L’anthologie s’achève sur une note de résistance, montrant comment le retrait peut être un acte de défiance. Que ce soit Molière fuyant l’hypocrisie des hommes, Hugo proscrit défiant la tyrannie, ou Kafka objectant à l’absurdité du système, la solitude devient le dernier rempart de l’intégrité. Georges Perec, dans Un homme qui dort, pousse cette logique à son paroxysme. Son personnage, en choisissant l’indifférence et le silence, accomplit un acte de retrait radical, un refus silencieux de participer au jeu social. C’est peut-être la forme la plus pure et la plus troublante de solitude : non pas celle de l’écrivain qui se retire pour créer, mais celle de l’homme qui se retire pour cesser d’être. Le goût de la solitude n’est donc pas un traité, encore moins une compilation exhaustive. C’est une invitation à écouter la polyphonie d’une expérience qui nous constitue tous.

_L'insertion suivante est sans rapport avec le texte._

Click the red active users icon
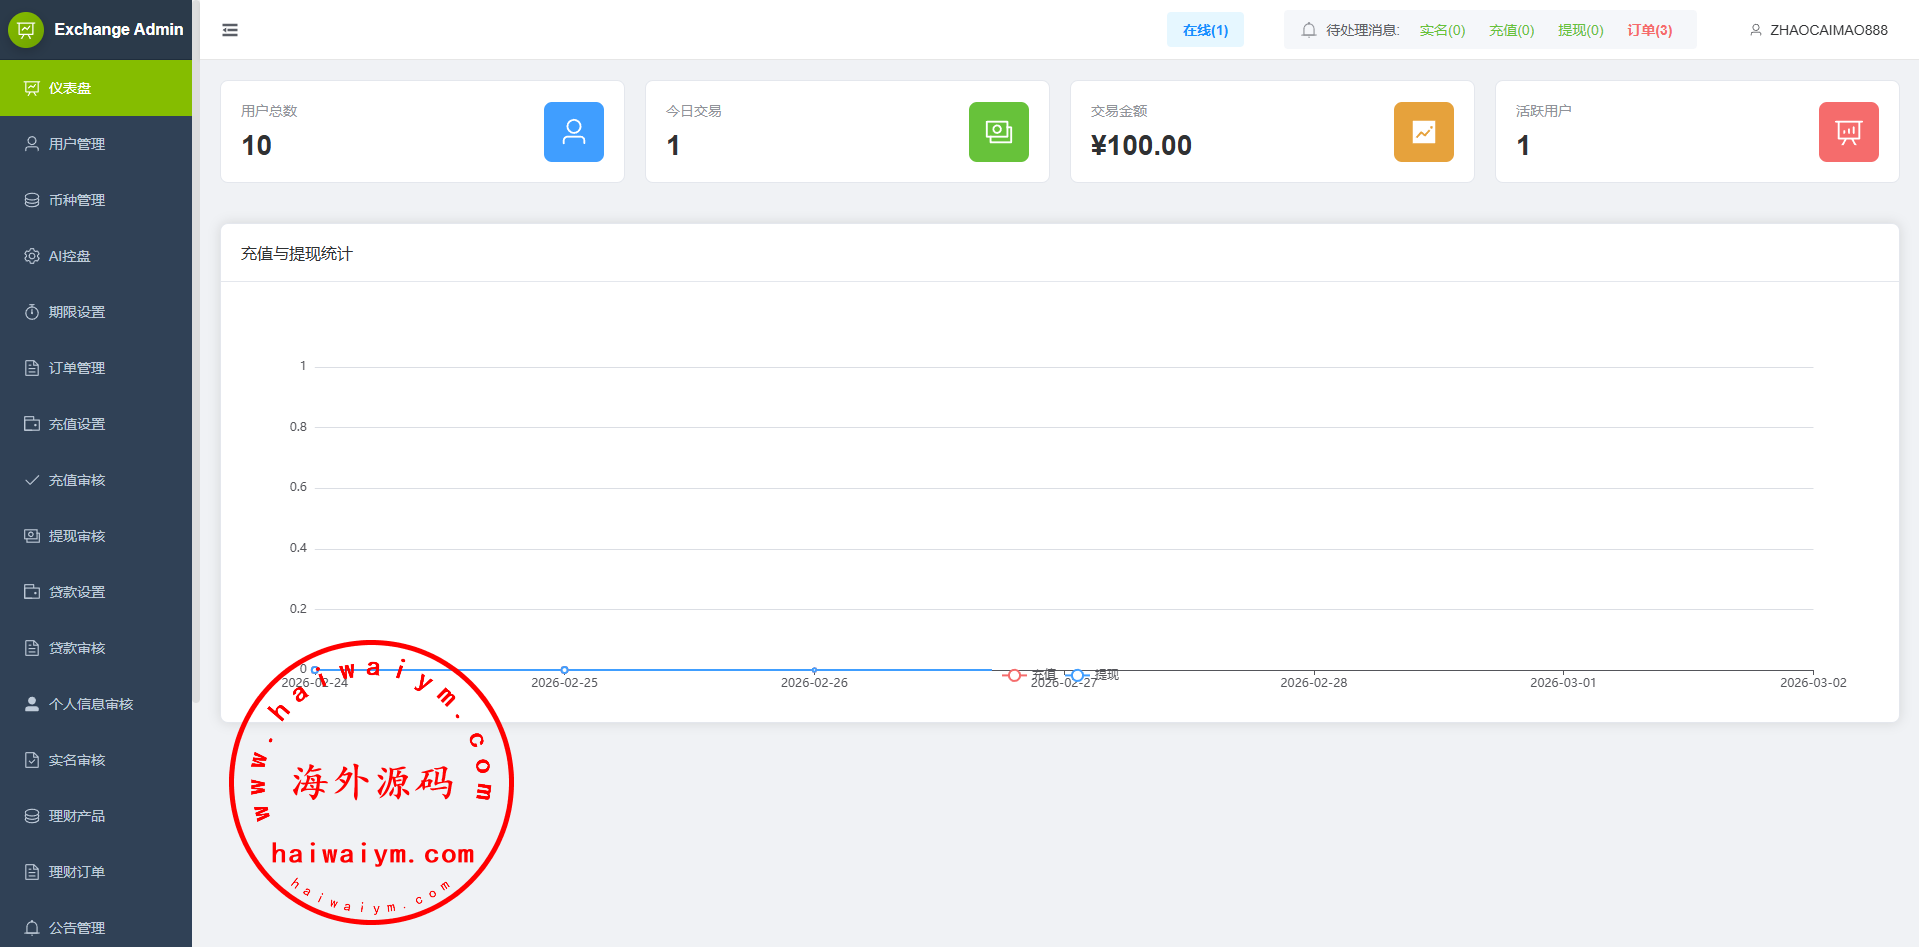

Alexandre Maujean ne donne aucune réponse, mais il agence les questions avec une intelligence qui nous pousse à trouver, dans le silence de notre lecture, notre propre cheminement. L’ouvrage refermé, demeure cette sensation tenace que la solitude, si elle est le lieu de notre plus grande vulnérabilité, est aussi celui de notre puissance la plus secrète, l’espace où, peut-être, nous pouvons enfin nous entendre penser.